People and organisations
- Mayor: Carsten Sieling
- Deputy Mayor: Karoline Linnert
- No. of ministers: 8
- Member parties: Social Democratic Party Alliance 90/The Greens The Left
- Status in legislature: Coalition government (Majority) 44 / 83 (53%)
- Opposition parties: Christian Democratic Union The Left Free Democratic Party Alternative for Germany Citizens in Rage

History
- Election: 2015 Bremen state election
- Legislature term: 19th Bürgerschaft of Bremen
- Predecessor: Third Böhrnsen senate
- Successor: Bovenschulte senate

= Sieling senate =

The Sieling Senate was the state government of Bremen between 2015 and 2019, sworn in on 15 July 2015 after Carsten Sieling was elected as Mayor by the members of the Bürgerschaft of Bremen. It was the 24th Senate of Bremen.

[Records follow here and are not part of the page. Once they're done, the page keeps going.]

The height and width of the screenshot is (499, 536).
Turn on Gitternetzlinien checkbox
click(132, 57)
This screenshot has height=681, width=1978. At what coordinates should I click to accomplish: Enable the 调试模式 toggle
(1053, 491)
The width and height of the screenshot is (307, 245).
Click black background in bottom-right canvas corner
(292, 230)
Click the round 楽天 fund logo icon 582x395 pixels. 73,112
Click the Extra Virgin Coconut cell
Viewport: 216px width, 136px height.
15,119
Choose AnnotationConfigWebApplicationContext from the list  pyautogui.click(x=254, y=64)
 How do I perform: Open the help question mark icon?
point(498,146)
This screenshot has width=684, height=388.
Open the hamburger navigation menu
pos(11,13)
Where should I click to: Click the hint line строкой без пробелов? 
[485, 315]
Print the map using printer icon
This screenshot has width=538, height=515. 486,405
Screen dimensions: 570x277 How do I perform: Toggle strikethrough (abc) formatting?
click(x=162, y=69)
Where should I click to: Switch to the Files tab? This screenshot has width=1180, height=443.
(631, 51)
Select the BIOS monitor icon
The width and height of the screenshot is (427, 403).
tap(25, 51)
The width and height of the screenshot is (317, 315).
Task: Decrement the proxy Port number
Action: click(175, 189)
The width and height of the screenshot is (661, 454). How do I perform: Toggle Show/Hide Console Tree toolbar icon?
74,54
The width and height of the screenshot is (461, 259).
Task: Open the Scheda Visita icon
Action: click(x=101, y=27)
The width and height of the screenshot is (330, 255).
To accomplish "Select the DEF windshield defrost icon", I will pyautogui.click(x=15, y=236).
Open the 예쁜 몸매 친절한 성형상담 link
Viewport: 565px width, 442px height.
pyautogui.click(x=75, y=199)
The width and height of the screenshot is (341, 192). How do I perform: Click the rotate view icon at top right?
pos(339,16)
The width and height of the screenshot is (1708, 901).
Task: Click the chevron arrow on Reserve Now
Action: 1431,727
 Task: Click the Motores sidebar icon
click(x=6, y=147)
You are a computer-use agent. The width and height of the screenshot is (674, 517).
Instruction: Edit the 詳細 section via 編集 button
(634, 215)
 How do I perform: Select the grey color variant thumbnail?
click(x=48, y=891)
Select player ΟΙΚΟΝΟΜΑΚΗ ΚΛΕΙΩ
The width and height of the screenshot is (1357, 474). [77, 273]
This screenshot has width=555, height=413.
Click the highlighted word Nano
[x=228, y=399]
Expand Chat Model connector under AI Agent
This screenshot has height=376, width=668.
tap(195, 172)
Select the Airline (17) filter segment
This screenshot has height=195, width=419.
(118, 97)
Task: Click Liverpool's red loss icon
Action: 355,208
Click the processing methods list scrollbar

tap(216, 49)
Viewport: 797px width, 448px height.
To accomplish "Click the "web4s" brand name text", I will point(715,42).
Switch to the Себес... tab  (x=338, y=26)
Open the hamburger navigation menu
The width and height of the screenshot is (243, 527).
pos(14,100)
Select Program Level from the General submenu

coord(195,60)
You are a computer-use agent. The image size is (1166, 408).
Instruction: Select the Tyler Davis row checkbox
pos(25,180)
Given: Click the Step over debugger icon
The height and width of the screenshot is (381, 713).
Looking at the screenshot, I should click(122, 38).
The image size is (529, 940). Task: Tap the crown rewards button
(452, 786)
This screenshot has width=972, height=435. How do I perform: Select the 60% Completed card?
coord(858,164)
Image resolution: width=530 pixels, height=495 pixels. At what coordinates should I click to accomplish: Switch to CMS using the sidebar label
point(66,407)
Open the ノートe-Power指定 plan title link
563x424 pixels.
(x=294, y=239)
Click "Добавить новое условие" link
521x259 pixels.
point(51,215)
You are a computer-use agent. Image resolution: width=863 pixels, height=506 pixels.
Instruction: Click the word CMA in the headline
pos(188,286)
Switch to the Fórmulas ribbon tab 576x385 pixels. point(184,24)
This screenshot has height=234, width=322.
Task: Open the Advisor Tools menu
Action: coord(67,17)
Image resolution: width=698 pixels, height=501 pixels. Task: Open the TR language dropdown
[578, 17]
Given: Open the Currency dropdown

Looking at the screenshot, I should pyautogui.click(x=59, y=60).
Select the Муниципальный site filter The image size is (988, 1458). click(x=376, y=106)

It was formed after the 2015 Bremen state election by the Social Democratic Party (SPD) and Alliance 90/The Greens (GRÜNE). Excluding the Mayor, the senate comprised eight ministers, called Senators. Five were members of the SPD and three were members of the Greens.

The Sieling senate was succeeded by the Bovenschulte senate on 15 August 2019.

== Formation ==

The previous Senate was a coalition government of the SPD and Greens led by Mayor Jens Böhrnsen of the SPD.

The election took place on 10 May 2015, and resulted in substantial losses for both governing parties. The opposition CDU recorded a small improvement, and The Left made modest gains. The FDP re-entered the Bürgerschaft with 7%, while the AfD debuted at 6%. BiW retained their single seat in Bremerhaven.

Overall, the incumbent coalition retained its majority. The day after the election, however, Mayor Böhrnsen announced that he would step down as Mayor, taking responsibility for the SPD's unexpectedly severe losses. Former state parliamentary leader Carsten Sieling, who was a member of the Bundestag at the time of the election, was nominated as his successor on 18 May. He was approved by the SPD congress on 2 June.

Exploratory talks between the SPD and Greens to renew their governing coalition began on 27 May. Formal negotiations began the next week and concluded on 27 June. The congresses of both parties approved the coalition agreement on 11 June, with the SPD voting around 90% in favour and the Greens 85%.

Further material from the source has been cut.